His mother and father’s portraits preceded his: Queen Iresine and King Costin. I never got to know either of them, for they died before I was born. But I was struck, for the very first time, by how much my father looked like Costin, and how little he looked like Iresine, with her ivory skin and red-rose hair, silver flower-shaped earrings glinting from her ears.

A pair of Tribunal devotees meandered down the hall: Magistrate Toris de Lena and his astonishingly beautiful companion, Isobel Arceneaux.

They stood together in front of my family’s portraits, speaking in hushed tones that I couldn’t overhear. When they began to walk out of the hall, a small sprite of a girl with tangled hair and too-large eyes careened past them before crashing into the wall of her grandparents’ portrait.

Arceneaux was fixed in place, staring at the little girl with ice in her expression as she fiddled with the silver buttons sewn into her tribunal robes.

I watched as Onal came to see what the racket was and scolded me soundly for my recklessness, sending me away with a swat so that she could retrieve the fallen portrait and replace it on the wall.

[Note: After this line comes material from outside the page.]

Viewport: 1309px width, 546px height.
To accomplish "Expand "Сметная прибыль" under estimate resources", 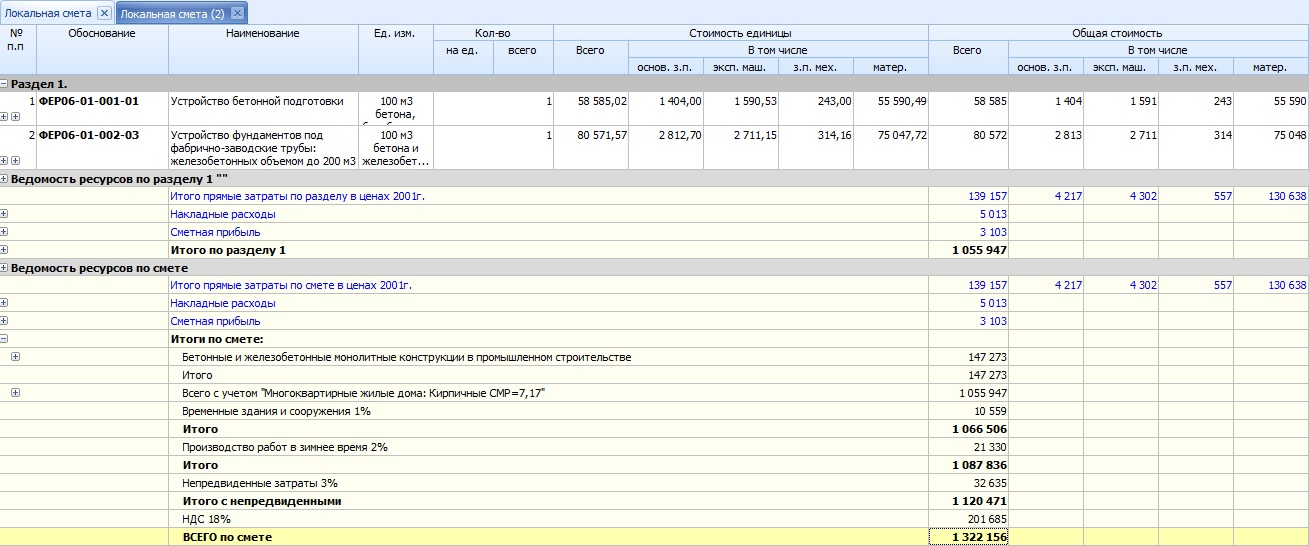I will [5, 321].
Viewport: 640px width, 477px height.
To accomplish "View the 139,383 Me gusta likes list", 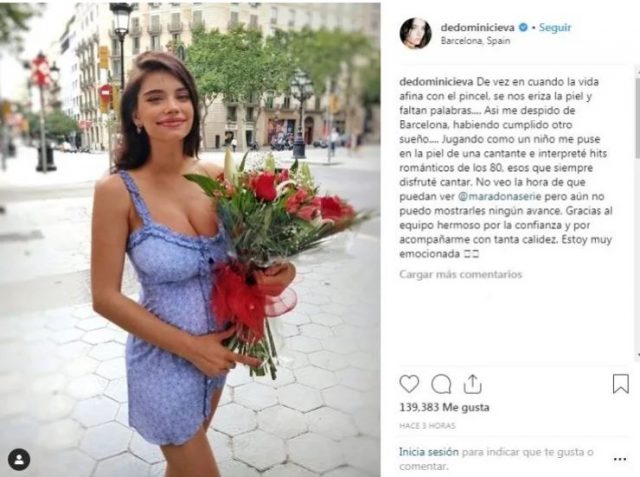I will [444, 407].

She lingered there for several long moments afterward, and when she did move, it was only a few inches, so that she could gaze at my father’s picture.

Her son’s picture, as I now knew.

20

The Gray moved me again, a dizzying transition from the regal halls of Syric’s castle into the heavy darkness of the Ebonwilde.

I was with Galantha and Mathuin in the Cradle once more, but some time had passed, perhaps hours. Galantha was sitting tiredly next to Rosetta’s inert form, which was suspended in a disc of silver, when something caught her eye.

“No,” she said, clawing at the edge of the silver disc, yanking plants up by their roots. “No, no, no, no. No bloodleaf. Not here. Not yet.” But her efforts were futile, an

d as she realized this, she sagged, deflated. “It’s not working,” she said to Mathuin, looking up at the sky. “We have only until the comet has passed over, and it’s almost gone on the horizon. I can’t retrieve her from here. I have to go in.”

“It’s not safe, Gal,” he said. “You have to keep the portal open.” He sat up, pulling the leather strap of his pack over his head. “I’ll go.”

After a moment, Galantha nodded, lifting the bell from around her neck and placing it over his head. Mathuin crawled onto the mirrored plane and lay next to Rosetta’s prone body. He put his hand on her face, touching his forehead to hers. “I’m coming to find you, Little Fox,” he said, closing his eyes.

The Gray turned again, as if it wanted me to see where he would go.

It wasn’t far.

We were back by the cottage again. Inside, the first scream sounded.

This time, Mathuin burst through the door, eyes burning like coals.

He grabbed the first weapon he could see—a dull kitchen knife by the water basin, where a handful of potatoes sat, half-peeled—and charged at the men who were holding Rosetta down. The first one was dispatched with ease as Mathuin embedded the paring knife into the back of the man’s neck. But he lost his only weapon, and the second man was launching himself at him, letting out a scream like a war cry.